AUSGEWÄHLTER AUSZUG>
-=-=-

Der Winter ist auch auf Sizilien im Januar am kältesten, auf den Gebirgszügen die bis zu 2000 Meter hoch ragen, liegt viel Schnee, der Blick auf die weiße Haube des stattlichen 3300 Meter hohen Ätnas ist in diesen Wochen am schönsten. Wir sind über Catania nach Sizilien geflogen und konnten ihn aus dem Flugzeug sehen. An den Küsten gibt es jedoch keinen Frost und selbst in der Nacht sinkt das Barometer selten unter 6 Grad.

Dagegen ist die Pflanzenwelt selbst im Januar aktiv, allerorts das helle grün des frischen Grases, der Klee mit seinen reichen gelben Blüten bedeckt den Boden der Wälder. Die wilde Iris, Narzissen, und Orchideen wie die Ragwurz, die wie Unkraut wächst zieren unsere Wege. Büsche und Bäume sind grün, die Zitrusbäume tragen Früchte. Die feinsten Orangen wachsen auf Sizilien. Auch der Granatapfel wird jetzt geerntet. In den Gärten blühen einzelne exotische Pflanzen.

Im Februar kündigt sich der Frühling an, überall die frischen Pflanzentriebe, der wilde Fenchel schießt schon hoch, die seltenen Orchideen blühen nur jetzt, im März sind sie bereits verblüht. Frühlinganfang ist, wenn die Wiesen wie wilde Gärten blühen und die orangen Blüten der Ringelblumen ihren Blütenteppich ausbreiten.

Wir laden Familie, Freunde und Interessierte ein uns in einer geräumigen Wohnung in der Via G. Vulpi zu besuchen. Sie ist für die kommenden 8 Wochen unser Domizil. Nur fünf Minuten Gehweg, über den Piazza Independenza, zum Porta Nuova, einem Stadttor, das über die Via Vittorio Emanuelle, in das Centro Storico, die Altstadt führt und am Porta Felice endet. Dort ist das Meer, der kleine Hafen, Cala und das Lungomare, die Strandpromenade.


Inverno

Via Vittorio Emanuelle

Primavera


Die ersten 2 Wochen sind die kältesten, Günter und ich beginnen unsere Erkundungen.

Vom 12. Januar bis zum 22. Januar.

-=-=-

AUFGABE 1> Übersetzen Sie aus dem Text über Sizilien im Winter den Satz „Büsche und Bäume sind grün, die Zitrusbäume tragen Früchte.“ ins Englische.
AUFGABE 2> Schreiben Sie aus dem Text über Sizilien im Winter die Stelle von „Im Februar kündigt“ bis „ihren Blütenteppich ausbreiten.“ wortgetreu ab.

GEGEBENE DATEN>

-=-=-

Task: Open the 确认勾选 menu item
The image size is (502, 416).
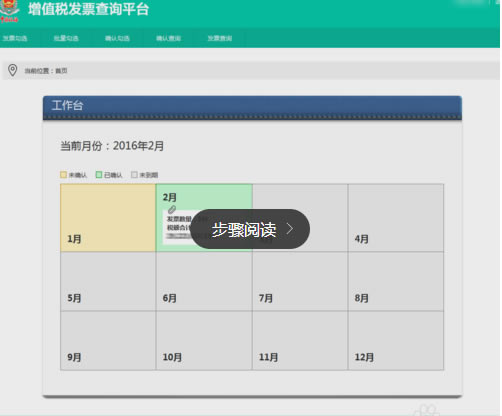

-=-=-

VOLLSTÄNDIGE LÖSUNG 1> Bushes and trees are green; the citrus trees bear fruit.

VOLLSTÄNDIGE LÖSUNG 2>
Im Februar kündigt sich der Frühling an, überall die frischen Pflanzentriebe, der wilde Fenchel schießt schon hoch, die seltenen Orchideen blühen nur jetzt, im März sind sie bereits verblüht. Frühlinganfang ist, wenn die Wiesen wie wilde Gärten blühen und die orangen Blüten der Ringelblumen ihren Blütenteppich ausbreiten.